When new provider networks do not comply, the GAO found that CMS invited plans to request an exemption, and nearly all were granted.
“The thing that jumped out at us is how little the networks are reviewed,” said James Cosgrove, director of health care. “And when exceptions are granted, they are not revisited—both of those were very surprising to us.”
The provider network information insurers submit to CMS contains the same flawed details “as in provider directories, which have been shown to be inaccurate in a number of government and private studies,” the GAO also found.
In a written response included in the report, U.S. Health and Human Services Assistant Secretary Jim Esquea told Cosgrove the government is “committed to ensuring Medicare beneficiaries receive high quality health care” and agrees with several GAO recommendations for improvements.
For example, CMS now agrees that notices to beneficiaries who are losing their doctors should contain specific standard information, and improvements are needed in the computer system used for network adequacy reviews. The agency also said it would require next year’s provider directories to indicate whether providers accept new patients.
In the Connecticut case study, the GAO said that UnitedHealthcare told CMS about the provider cuts in July 2013, but the agency didn’t scrutinize the impact on beneficiaries until October, after providers found that they would be cut and complained to CMS. Then CMS began weekly phone calls with UnitedHealthcare to monitor the situation.
Investigators also confirmed that UnitedHealthcare cut Medicare Advantage providers in 23 other states, more than twice the number elected officials and medical associations reported at the time.
“United was so irresponsible and I believe they thought they were going to get away with it,” said DeLauro, the senior Democrat on the House health subcommittee of the appropriations committee.

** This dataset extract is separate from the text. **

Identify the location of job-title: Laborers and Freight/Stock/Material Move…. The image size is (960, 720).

“This report tells us what many of us have longed suspected,” said U.S. Sen. Richard Blumenthal, D-Conn. “We must hold CMS accountable for their laziness and their appalling lack of scrutiny, which has endangered millions of seniors’ ability to access to health care.”

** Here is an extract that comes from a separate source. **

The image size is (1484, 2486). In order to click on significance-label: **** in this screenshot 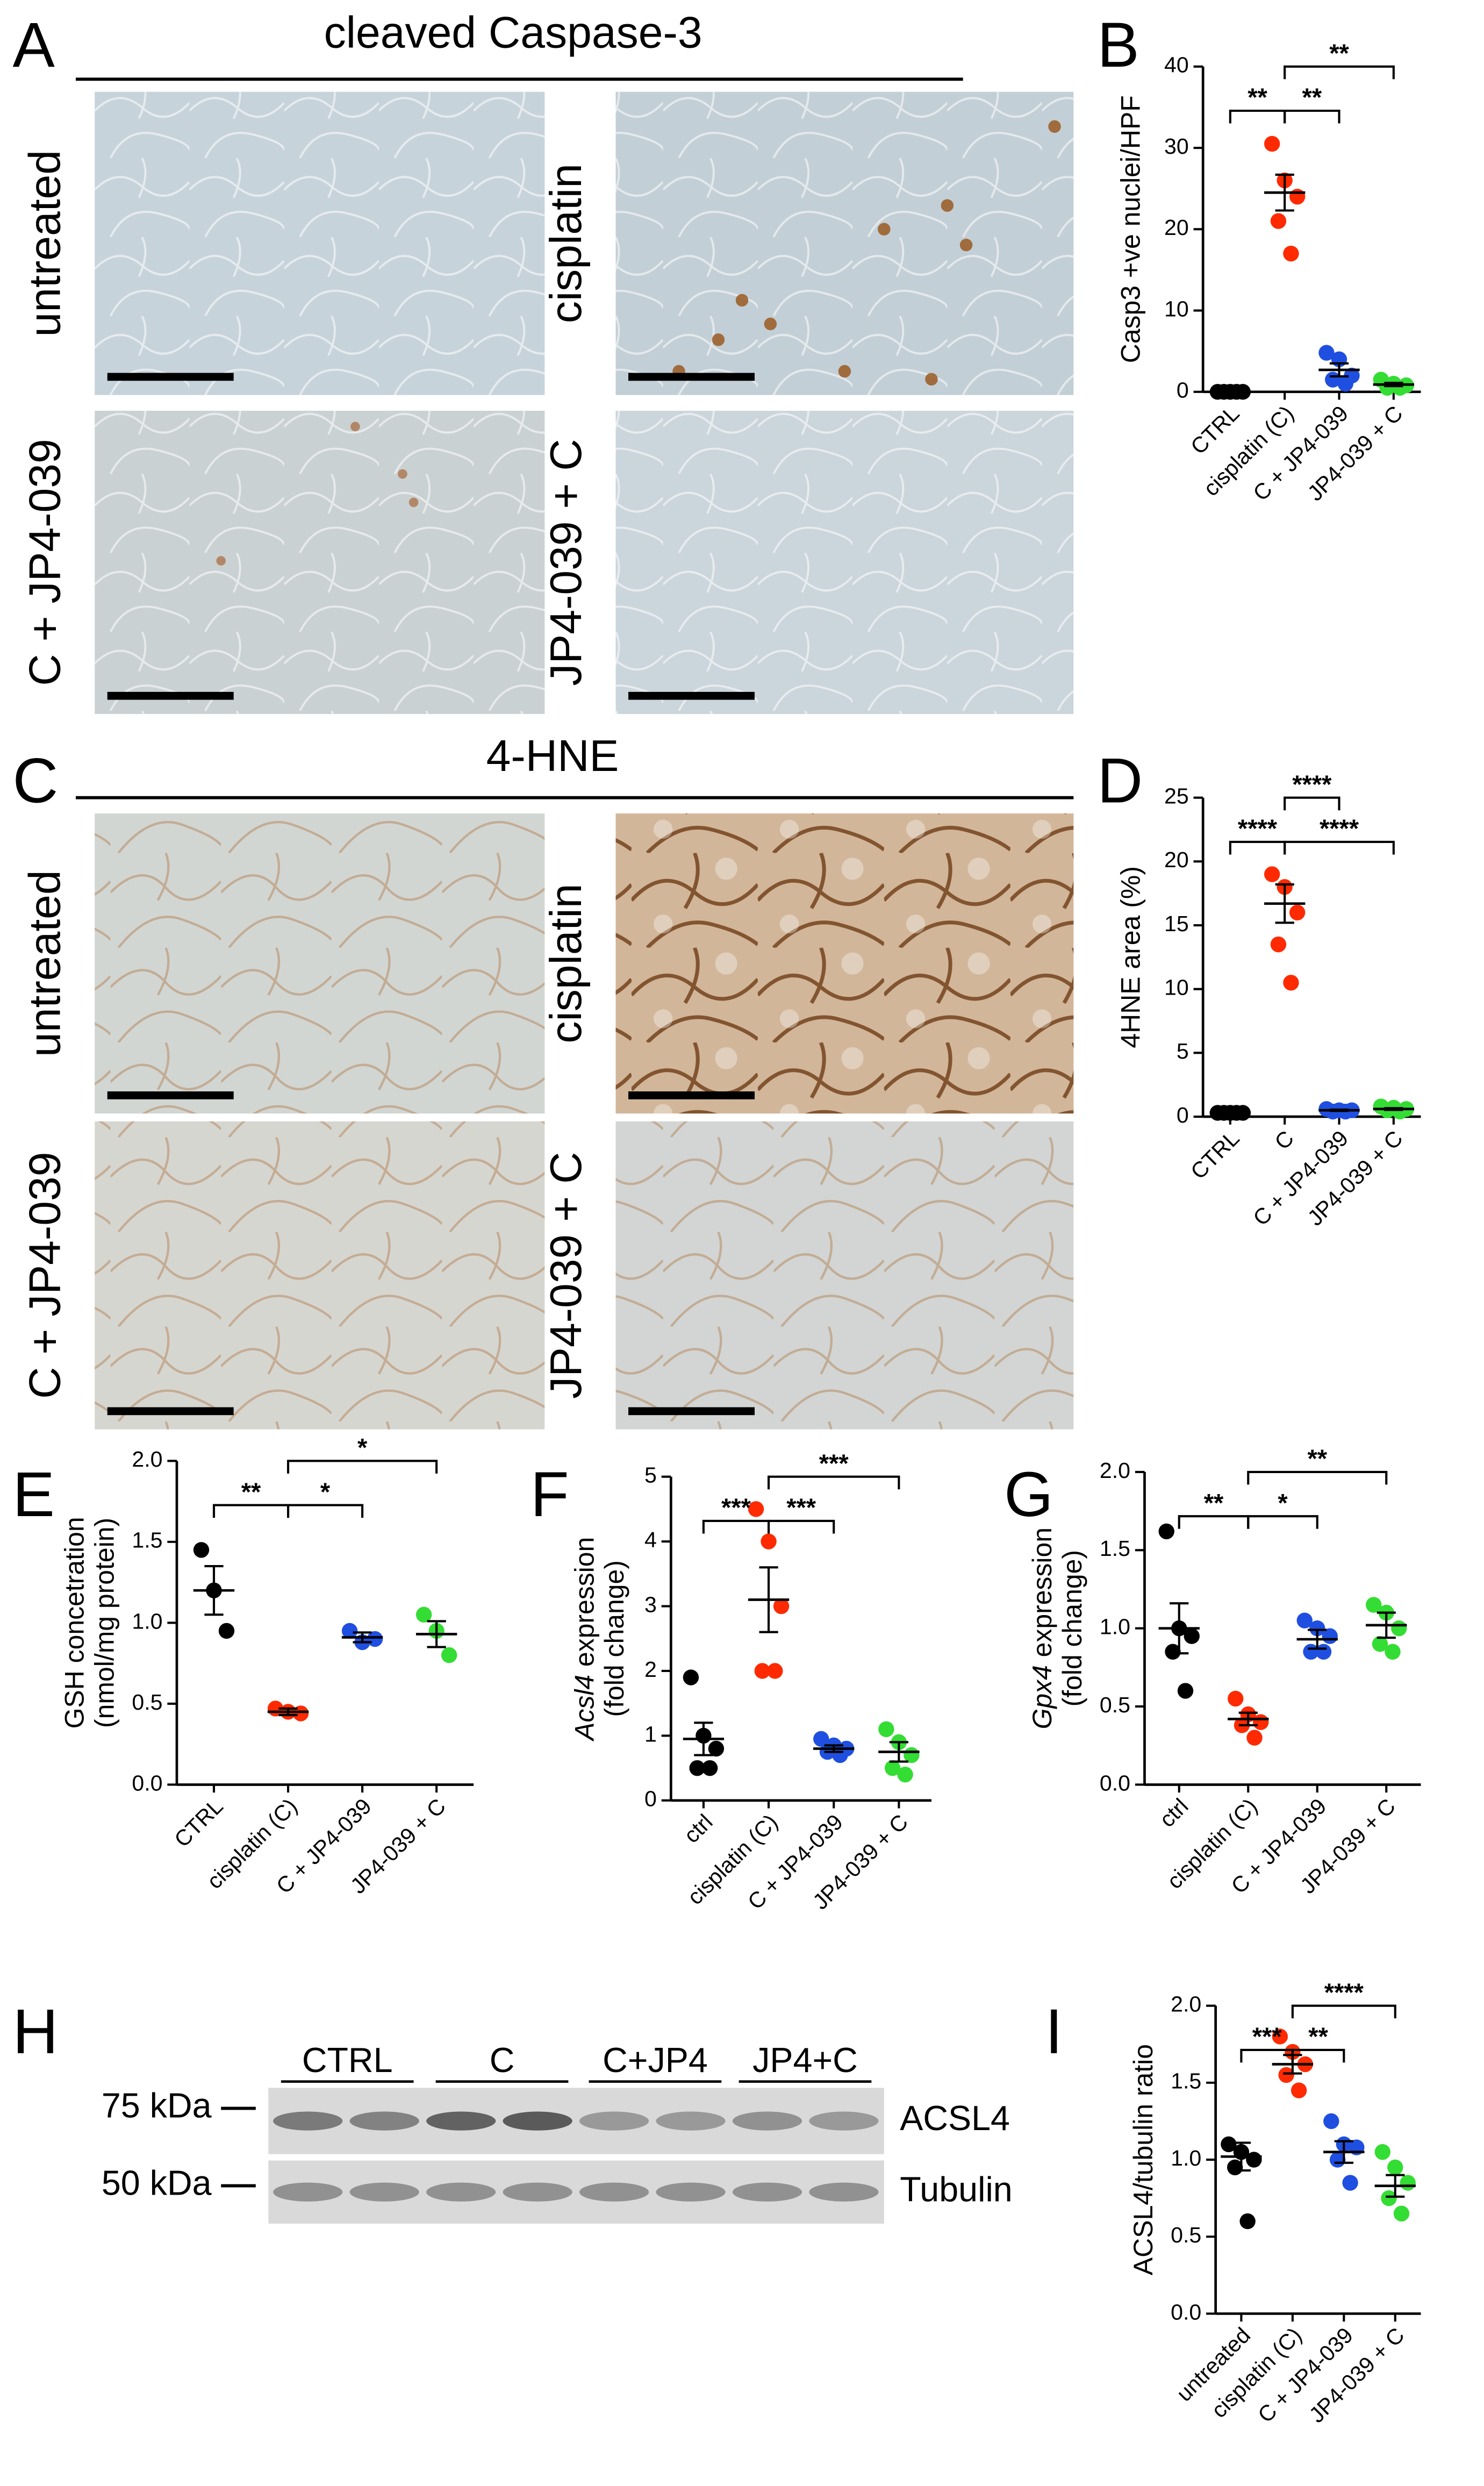, I will do `click(1258, 828)`. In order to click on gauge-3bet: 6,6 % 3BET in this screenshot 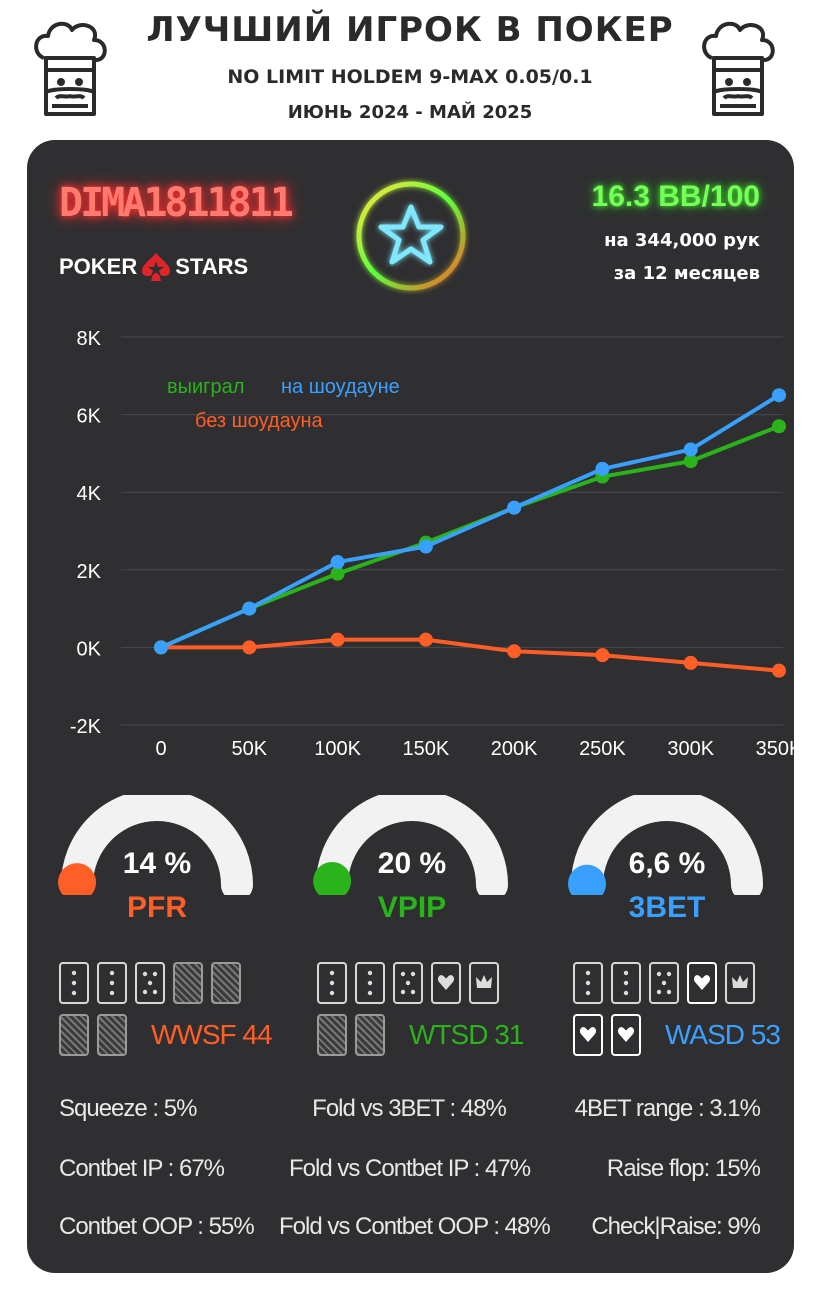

UnitedHealthcare spokesman Matt Burns did not respond to questions about specifics of the report, but said the company offers Medicare Advantage members “a broad choice of doctors.”
Burns said updating provider directories “remains an industry-wide concern” and the company is working with health care providers “to improve accuracy.”
The lawsuit filed by the medical associations of Fairfield and Hartford counties against UnitedHealthcare didn’t completely block the 2013 cuts but they did win a court decision that said the company could not drop an association member until the doctor had an opportunity to challenge the action before an independent arbitrator.
Thompson said the arbitration results are confidential but many doctors he knows who received termination notices are still in UnitedHealthcare’s Medicare Advantage network.
DeLauro said the best protection for seniors in Medicare Advantage is her proposed legislation, called the Medicare Advantage Participant Bill of Rights, which would prohibit insurers from terminating providers without cause except during the annual fall enrollment period.
The insurance industry has criticized the bill because it assumes that contracts between plans and providers span a full calendar year when in reality they are negotiated throughout the year.
DeLauro said the GAO report will attract additional bipartisan support for her legislation and has already succeeded in getting the response from CMS that lawmakers sought. “The GAO helps to elevate this issue,” she said. “There are a lot of ways to get to Rome.”